> Exercise description:
Exact copy, no pictures: return only the lines below from the line with "This screenshot has width=625, height=517." up to and including the line with "This screenshot has height=250, width=391.".

[Information shown Boundary: Start]

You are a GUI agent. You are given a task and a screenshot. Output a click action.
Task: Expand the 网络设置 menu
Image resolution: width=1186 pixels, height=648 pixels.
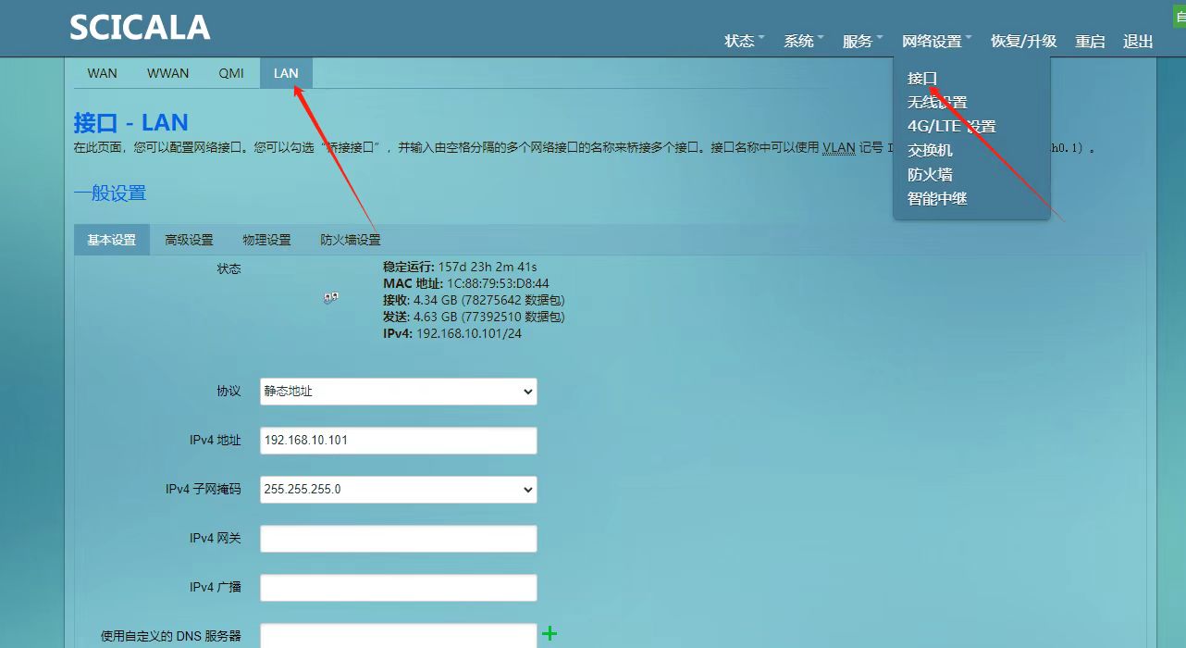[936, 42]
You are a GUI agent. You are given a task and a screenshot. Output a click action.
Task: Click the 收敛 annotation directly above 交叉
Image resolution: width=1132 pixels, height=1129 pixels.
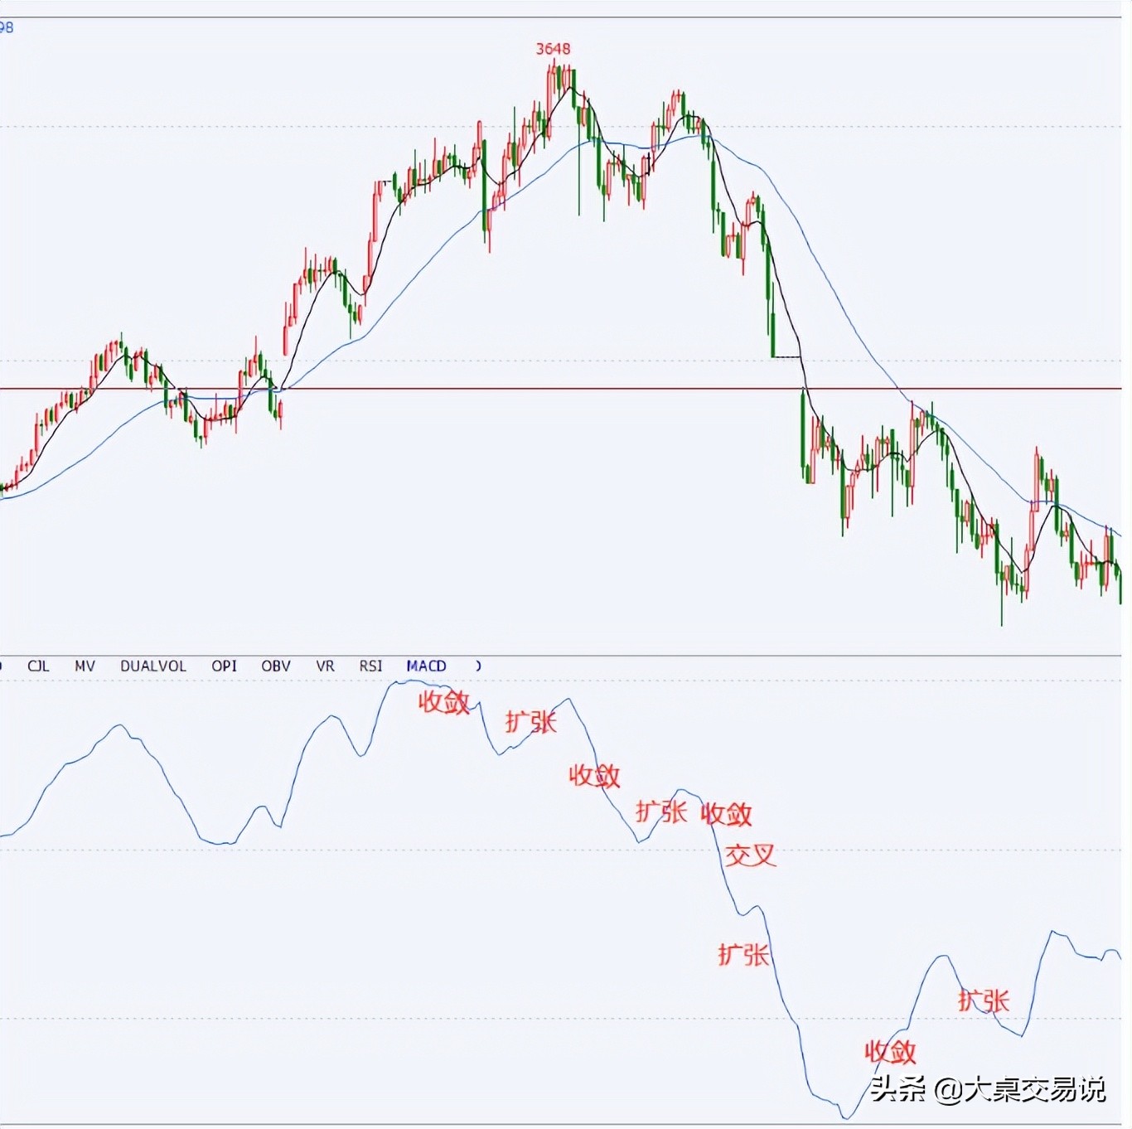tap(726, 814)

[Information shown Boundary: End]
[Information shown Boundary: Start]

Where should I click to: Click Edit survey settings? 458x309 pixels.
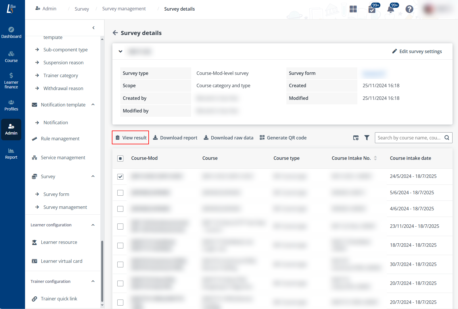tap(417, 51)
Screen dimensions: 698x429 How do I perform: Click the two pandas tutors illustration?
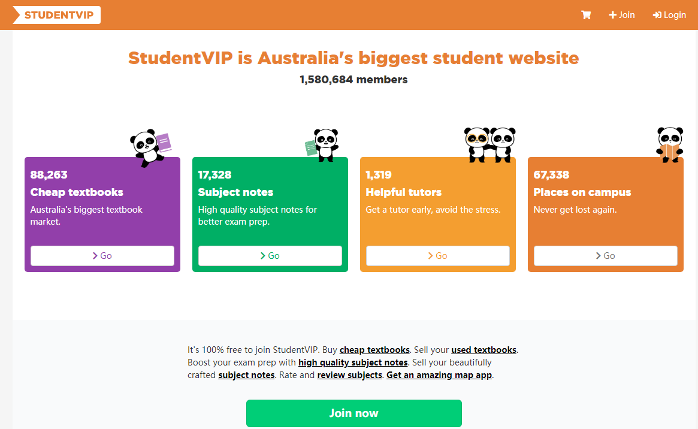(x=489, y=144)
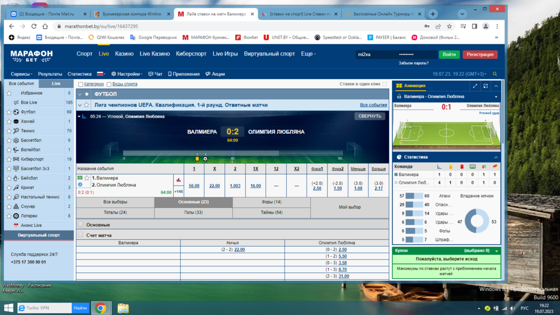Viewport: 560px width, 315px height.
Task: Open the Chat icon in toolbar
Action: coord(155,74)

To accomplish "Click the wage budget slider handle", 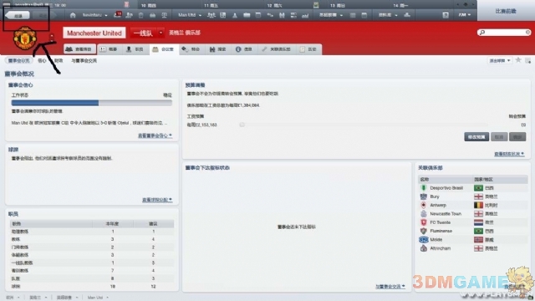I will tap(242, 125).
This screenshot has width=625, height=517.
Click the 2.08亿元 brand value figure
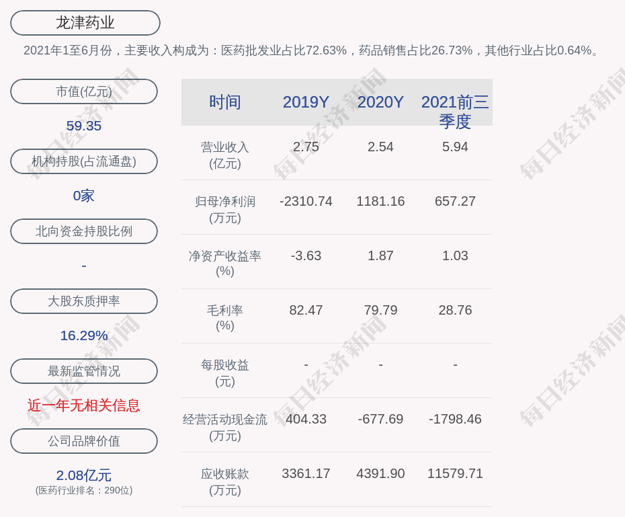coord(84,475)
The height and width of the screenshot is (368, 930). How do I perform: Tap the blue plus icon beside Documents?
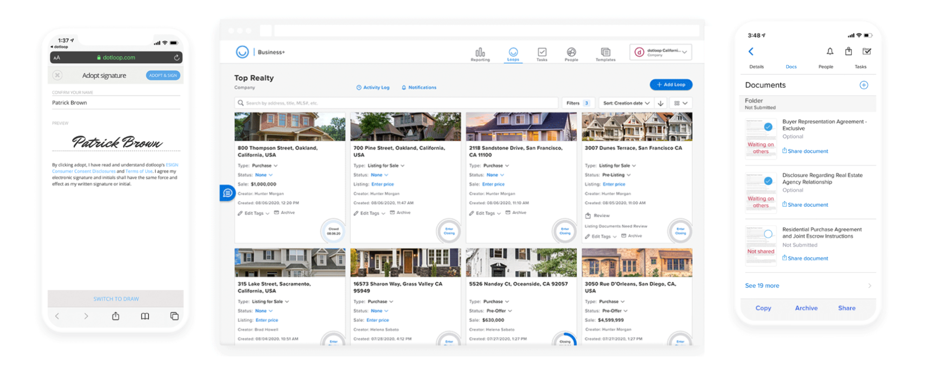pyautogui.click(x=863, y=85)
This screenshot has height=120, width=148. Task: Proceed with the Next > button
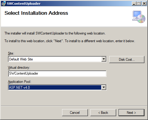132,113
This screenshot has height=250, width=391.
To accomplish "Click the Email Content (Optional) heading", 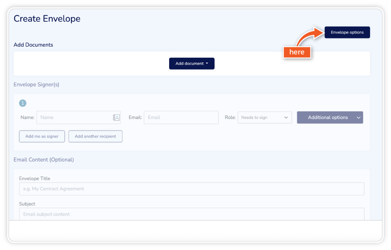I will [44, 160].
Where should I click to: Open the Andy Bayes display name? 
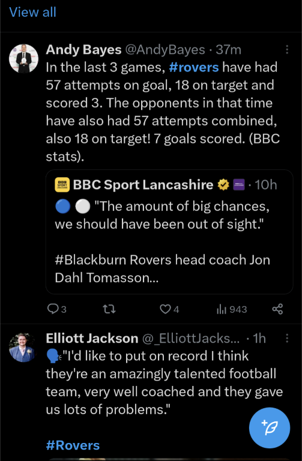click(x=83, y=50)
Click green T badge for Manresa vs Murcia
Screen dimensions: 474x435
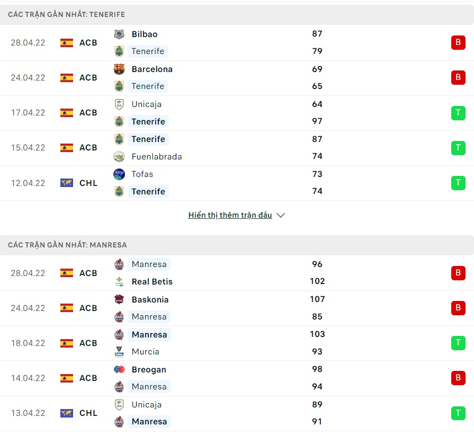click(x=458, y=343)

[Information shown Boundary: End]

> Response box:
This screenshot has width=625, height=517.
Click the 2.08亿元 brand value figure
coord(84,475)
The height and width of the screenshot is (368, 930). How do I perform: Tap the blue plus icon beside Documents?
pyautogui.click(x=863, y=85)
This screenshot has height=120, width=148. Task: Proceed with the Next > button
132,113
This screenshot has height=250, width=391.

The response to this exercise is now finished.